Most people with an FASD have sensory integration deficits. They may feel an overload of information (hypersensitive) or they may not feel enough (hypo-sensitive) and seek out stimulation. This leads to feelings of anxiety and overwhelm which reduces the student's ability to function as needed in the classroom and may bring on undesirable behaviors due to discomfort.
Sensory processing deficits impair how a person responds to their environment. The physical learning environment is a key element in reducing stress and would include smaller class sizes, reduction of stimuli, a well-structured routine, and reduction of fluorescent lighting. With FASD, less can be more.
Sensory Processing
An intelligence quotient (IQ) test is used to estimate ability. Although FASD is the leading known cause of intellectual disability, most students will show a typical IQ. A hallmark of FASD is widely varying individual scores within the test. This variation of ability is not expected and can be frustrating for both child and teacher.

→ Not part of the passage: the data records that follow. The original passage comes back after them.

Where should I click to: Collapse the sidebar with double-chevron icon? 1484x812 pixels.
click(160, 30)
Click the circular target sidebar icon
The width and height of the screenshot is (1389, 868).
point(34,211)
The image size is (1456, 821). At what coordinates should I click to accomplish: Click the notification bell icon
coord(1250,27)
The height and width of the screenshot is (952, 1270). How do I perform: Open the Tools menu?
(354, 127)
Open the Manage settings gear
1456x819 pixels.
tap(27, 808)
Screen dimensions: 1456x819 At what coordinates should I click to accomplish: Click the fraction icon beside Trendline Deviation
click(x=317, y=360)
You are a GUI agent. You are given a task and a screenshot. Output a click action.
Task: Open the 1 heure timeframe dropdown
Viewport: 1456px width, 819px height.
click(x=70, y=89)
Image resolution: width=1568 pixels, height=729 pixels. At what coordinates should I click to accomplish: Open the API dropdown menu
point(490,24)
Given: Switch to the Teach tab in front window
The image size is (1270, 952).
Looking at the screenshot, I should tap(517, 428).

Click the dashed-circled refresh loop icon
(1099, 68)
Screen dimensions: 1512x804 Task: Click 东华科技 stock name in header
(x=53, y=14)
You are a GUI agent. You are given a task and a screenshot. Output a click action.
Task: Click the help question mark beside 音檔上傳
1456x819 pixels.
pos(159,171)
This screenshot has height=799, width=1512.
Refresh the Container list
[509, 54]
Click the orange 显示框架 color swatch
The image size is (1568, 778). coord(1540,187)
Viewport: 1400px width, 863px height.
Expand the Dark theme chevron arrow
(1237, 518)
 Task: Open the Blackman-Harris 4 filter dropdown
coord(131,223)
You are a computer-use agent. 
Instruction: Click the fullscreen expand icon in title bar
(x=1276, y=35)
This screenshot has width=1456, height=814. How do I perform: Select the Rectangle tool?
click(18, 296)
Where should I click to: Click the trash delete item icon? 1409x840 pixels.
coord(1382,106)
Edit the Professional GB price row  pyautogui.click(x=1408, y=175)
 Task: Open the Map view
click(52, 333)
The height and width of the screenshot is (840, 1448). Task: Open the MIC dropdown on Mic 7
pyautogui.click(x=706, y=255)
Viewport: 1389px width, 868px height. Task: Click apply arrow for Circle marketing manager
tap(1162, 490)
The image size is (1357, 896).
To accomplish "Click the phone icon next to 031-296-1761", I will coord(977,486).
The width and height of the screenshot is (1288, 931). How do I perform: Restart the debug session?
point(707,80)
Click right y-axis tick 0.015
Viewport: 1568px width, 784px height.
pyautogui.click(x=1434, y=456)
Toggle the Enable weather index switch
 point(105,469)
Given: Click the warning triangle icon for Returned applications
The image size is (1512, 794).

Students with a high IQ will often express the learning and behavioral difficulties associated with prenatal alcohol exposure. It is considered to be a risk factor to have a high IQ with FASD because appropriate services may take longer to implement.
Remember the role executive and adaptive functioning have on one's ability to use IQ when considering IQ scores. Because it is typical that IQ and adaptive functioning score similarly, understanding that FASD is an exception to this rule and being able to clearly explain it to educators early on, will reduce everyone's frustration.
IQ Testing
Children with FASD often show an unusual profile for language. They are typically articulate which can hide problems in their understanding of language. In young children vocabulary may be high but grammar will be poor. Difficulty making all the sounds correctly can also happen.
Social communication means how a person is able to interact with others and understand nonverbal cues. Nonverbal cues are gestures such as body movement and facial expression that give meaning to what we communicate - even more than words! People with FASD often do not understand the intent or meaning from others and do not comprehend how they affect others. This is called “Theory of Mind” and is a key deficit area in FASD, similar to Autism. So, a person with FASD may have good grammar, vocabulary, and be articulate but they have difficulty in knowing how to be effective communicators when interacting with others.
Social Communication and Language
Children with FASD not only have difficulty processing and remembering what they hear; they can also have difficulty with what they see. Visual processing is an important part of learning to read. A child must be able to visually track words across the page and then move to the next line of words, as well as be able to see the breaks between words. For some children, it is difficult to process or “see” what is written on a page when the page includes a lot of writing or numbers. With this type of visual overwhelm, part of the page may not be processed at all. Difficulty copying information from the board is also a sign of visual-spatial difficulties. All of the above issues can occur in FASD.
Tip: Give a child a page of information rather than asking to read or copy from the board, reduce
information on a page, colored overlays to help process information.
Visual Spatial Skills
Children with FASD often have difficulty in fine and gross motor skills. Fine motor skill deficits look at the use of one's hands and can result in difficulty with writing, the formation of letters and with pencil grip. Balance, gait and how a child runs are examples of gross motor skills.
Motor planning difficulties relate to how the brain and the senses work together to plan movement. Delays in learning how to form letters automatically, dressing, brushing teeth, tying shoe and typing are examples of motor planning problems.